McNamara thinks crime shows have gotten too serious and are becoming parodies of themselves, so he designed a character-driven series that echoes the tongue-in-cheek style of old crime-solving hits like "Maverick," "Magnum, P.I." and "The Rockford Files."

He also believes his show fits the style of ABC's current successful series, including "Lost" and "Alias," which have an idiosyncratic take on established genres.

"We want the show to be a satisfying mystery every week ... on the other hand we obviously do not take ourselves that seriously," he says. "It has a lot more to do with 'Desperate Housewives' than it does with 'CSI."'

Beauvais-Nilon says the show's fresh writing and her character's chameleon nature proved appealing. So did the fact that "Eyes" is shot in Los Angeles, where she lives with her husband and teenage son.
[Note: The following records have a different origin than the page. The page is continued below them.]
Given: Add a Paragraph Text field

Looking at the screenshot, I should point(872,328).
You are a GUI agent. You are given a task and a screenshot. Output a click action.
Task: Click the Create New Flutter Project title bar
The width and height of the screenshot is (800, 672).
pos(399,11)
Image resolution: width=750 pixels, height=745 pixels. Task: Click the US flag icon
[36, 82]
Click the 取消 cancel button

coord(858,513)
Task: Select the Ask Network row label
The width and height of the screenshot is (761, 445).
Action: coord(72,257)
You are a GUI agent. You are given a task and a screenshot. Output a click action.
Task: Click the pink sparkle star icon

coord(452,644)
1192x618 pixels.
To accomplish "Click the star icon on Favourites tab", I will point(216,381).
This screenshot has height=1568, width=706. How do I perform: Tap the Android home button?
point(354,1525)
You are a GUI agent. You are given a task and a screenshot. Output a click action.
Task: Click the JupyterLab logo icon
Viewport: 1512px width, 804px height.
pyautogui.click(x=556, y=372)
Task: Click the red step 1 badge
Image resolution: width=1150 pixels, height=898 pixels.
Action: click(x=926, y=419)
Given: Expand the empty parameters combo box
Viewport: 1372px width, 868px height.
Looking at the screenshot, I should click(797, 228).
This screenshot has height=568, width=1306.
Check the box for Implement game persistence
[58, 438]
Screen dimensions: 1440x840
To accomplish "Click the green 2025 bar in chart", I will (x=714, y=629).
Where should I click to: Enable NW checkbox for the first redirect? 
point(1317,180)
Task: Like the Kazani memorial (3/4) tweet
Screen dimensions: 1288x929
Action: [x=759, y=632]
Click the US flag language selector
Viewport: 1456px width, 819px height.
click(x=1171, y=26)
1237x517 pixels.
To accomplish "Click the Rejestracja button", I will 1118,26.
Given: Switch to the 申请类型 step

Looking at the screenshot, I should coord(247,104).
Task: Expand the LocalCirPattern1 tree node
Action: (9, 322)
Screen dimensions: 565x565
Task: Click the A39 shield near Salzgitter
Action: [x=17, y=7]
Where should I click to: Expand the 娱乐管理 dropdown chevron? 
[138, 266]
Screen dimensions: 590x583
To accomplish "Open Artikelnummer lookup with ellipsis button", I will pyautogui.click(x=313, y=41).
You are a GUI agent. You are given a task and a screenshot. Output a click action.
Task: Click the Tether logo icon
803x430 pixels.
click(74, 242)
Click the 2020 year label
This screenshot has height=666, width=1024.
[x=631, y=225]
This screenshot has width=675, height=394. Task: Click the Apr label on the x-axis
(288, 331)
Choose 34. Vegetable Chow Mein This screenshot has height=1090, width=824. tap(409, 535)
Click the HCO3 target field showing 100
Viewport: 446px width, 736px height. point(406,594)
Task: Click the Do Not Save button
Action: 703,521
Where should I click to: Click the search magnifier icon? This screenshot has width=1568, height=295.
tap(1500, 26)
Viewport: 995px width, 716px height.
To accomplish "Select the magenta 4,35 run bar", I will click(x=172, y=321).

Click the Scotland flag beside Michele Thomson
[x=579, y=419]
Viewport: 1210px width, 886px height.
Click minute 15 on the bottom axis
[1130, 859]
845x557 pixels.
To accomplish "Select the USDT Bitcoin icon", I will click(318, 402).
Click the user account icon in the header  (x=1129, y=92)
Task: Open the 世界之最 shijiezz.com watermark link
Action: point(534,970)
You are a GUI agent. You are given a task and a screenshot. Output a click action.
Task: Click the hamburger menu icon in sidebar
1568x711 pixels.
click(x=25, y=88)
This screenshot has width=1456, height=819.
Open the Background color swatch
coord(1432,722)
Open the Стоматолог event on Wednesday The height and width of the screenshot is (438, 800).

Born in Haiti, Beauvais-Nilon, 38, moved to Massachusetts when she was 7, after her mother came to America to attend nursing school "to provide opportunities" for her seven children.

"I thought mom had lost her mind. First we were in a country where it's freezing in winter ... and I didn't know how to speak any English, so I couldn't go to school right away."

Later the family moved to Miami. She began taking dance lessons, and by her mid-teens family and friends were encouraging her to be a model.

She drove to Fort Lauderdale to try her luck at an agency's open call. She was stopped at a red light putting on some lip gloss when "a hand comes into the car and startles me. It's a woman with a card in her hand. She goes, 'Are you a model?' I go, 'Well, I'd like to be."'

The woman turned out to be from the agency she was going to. "It was just like an intervention, or whatever you like to call it," Beauvais-Nilon laughs. "Being from Haiti, we are like superstitious, so I took it as a sign, and that's how I got started."

She believes her modeling experience made her "more comfortable in front of the cameras," but acknowledges that when she segued into acting, it took "a while to win casting directors over, to let them know I was serious about my craft."